- _RECORDS FOR THE EXERCISE_
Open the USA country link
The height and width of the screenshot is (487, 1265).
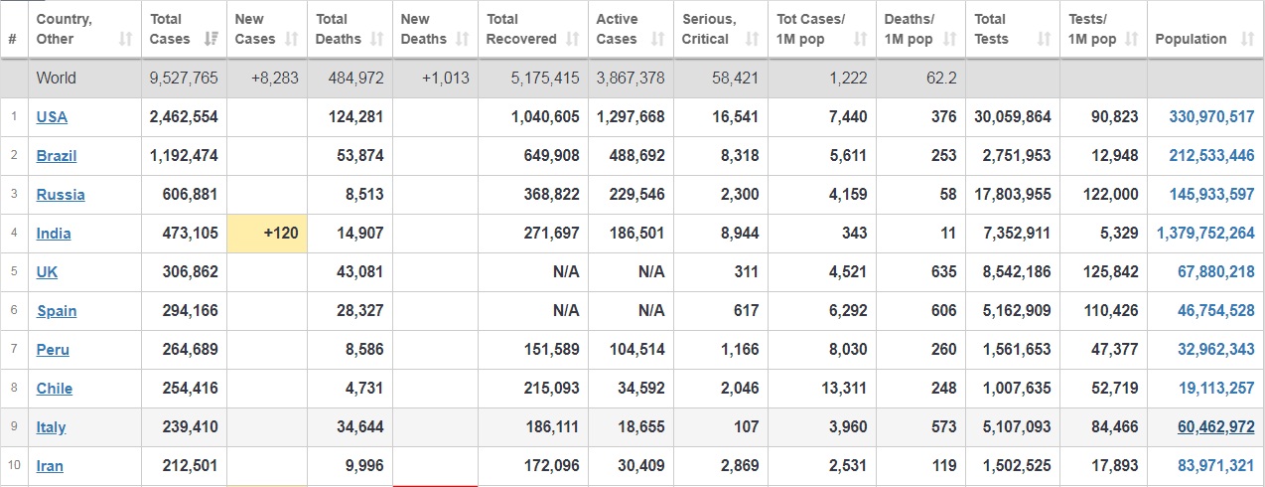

* * *

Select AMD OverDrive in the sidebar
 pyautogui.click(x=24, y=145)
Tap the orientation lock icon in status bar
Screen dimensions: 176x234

- _WHAT NEEDS TO BE DONE_
Rewrite the lines from the line with "Tap the orientation lock icon in status bar" to the line with "Screen dimensions: 176x234", putting "notification bar" in place of "status bar" and leaving everything else unchanged.

- _SOLUTION_
Tap the orientation lock icon in notification bar
Screen dimensions: 176x234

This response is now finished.